Long-term PAWS can continue for months, even years, making it extremely difficult for the person to remain in recovery. The symptoms can also occur intermittently, meaning that the person will feel well for a few days, then suddenly have symptoms. This irregularity is what causes some loved ones to think the person is misusing drugs or alcohol again, because the person was “fine” and then suddenly isn’t. In the mind of the family and friends, the only plausible explanation is that the person is misusing substances again, but this is often not the case. It is often the result of PAWS.
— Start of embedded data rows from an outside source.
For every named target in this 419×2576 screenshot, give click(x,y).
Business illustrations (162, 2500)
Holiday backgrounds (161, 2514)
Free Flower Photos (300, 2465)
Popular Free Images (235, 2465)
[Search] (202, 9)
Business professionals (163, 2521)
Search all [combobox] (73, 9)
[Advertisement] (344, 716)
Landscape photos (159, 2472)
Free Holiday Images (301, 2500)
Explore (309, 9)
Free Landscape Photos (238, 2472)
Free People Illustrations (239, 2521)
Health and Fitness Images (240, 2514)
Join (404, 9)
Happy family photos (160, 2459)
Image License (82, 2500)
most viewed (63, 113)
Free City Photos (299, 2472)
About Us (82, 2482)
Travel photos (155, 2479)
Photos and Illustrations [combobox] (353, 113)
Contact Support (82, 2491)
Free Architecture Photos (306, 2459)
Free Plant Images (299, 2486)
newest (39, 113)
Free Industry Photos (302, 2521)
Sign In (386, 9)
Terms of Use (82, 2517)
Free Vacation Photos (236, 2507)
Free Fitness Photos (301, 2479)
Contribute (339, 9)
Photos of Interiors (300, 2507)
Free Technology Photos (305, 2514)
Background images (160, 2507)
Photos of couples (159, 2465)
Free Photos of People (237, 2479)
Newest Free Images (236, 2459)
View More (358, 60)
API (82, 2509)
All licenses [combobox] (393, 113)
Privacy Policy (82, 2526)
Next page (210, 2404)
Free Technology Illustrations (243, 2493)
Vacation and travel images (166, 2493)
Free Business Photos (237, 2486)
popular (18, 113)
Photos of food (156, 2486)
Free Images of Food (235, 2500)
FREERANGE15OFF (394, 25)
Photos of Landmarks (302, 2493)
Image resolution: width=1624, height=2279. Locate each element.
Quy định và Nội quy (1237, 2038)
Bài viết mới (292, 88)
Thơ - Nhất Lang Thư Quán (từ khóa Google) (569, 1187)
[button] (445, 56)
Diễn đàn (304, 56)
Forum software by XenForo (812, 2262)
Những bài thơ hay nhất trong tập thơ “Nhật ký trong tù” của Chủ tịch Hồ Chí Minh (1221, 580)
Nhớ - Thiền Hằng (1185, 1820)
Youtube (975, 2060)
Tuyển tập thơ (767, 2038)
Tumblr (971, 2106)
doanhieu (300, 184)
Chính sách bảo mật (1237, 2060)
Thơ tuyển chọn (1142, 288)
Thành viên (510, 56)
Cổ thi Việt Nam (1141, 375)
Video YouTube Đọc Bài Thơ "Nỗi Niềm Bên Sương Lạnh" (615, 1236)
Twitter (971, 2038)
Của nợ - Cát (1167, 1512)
Some common PAWS symptoms include:
- Anhedonia (lack of pleasure)
- Anxiety or panic attacks
- Depersonalization (not feeling like yourself)
- Difficulty setting priorities/focusing/concentrating
- Difficulty sleeping/insomnia
- Hypersensitivity (feeling overly sensitive to lights, sounds, touch)
- Irritability, aggression, hostility
- Lack of motivation
- Memory loss
- Mood swings
- Poor impulse control
- Social withdrawal (finding it difficult to interact with others)
- Stress sensitivity
- Suicidal thoughts
How Friends and Family Can Help
Familiarizing themselves with PAWS is one way that families and friends can help a person in recovery stay in recovery. Be aware that the brain is correcting the chemical imbalances that the SUD created, and that process is similar to exercising—there will be good days and bad days. There may be a month of good days, and then suddenly the symptoms reappear. Making yourself available to listen and support is a critical part of someone in recovery staying in recovery. If they feel they have someone to turn to, someone who will believe in them and listen to them, they are likely to reach out for help. If they feel alone, isolated, and/or judged, then they may turn back to substance misuse.
Encourage your loved one to practice self-care consistently, through exercise, learning healthy coping mechanisms, and positive self-affirmations, such as “I am enough,” or “I am worth it.” Getting enough sleep and eating right are critical. Maybe you can walk part of that journey with your loved one—maybe you need to eat better, exercise more, or get more sleep. Small ways of walking alongside them can make a world of difference.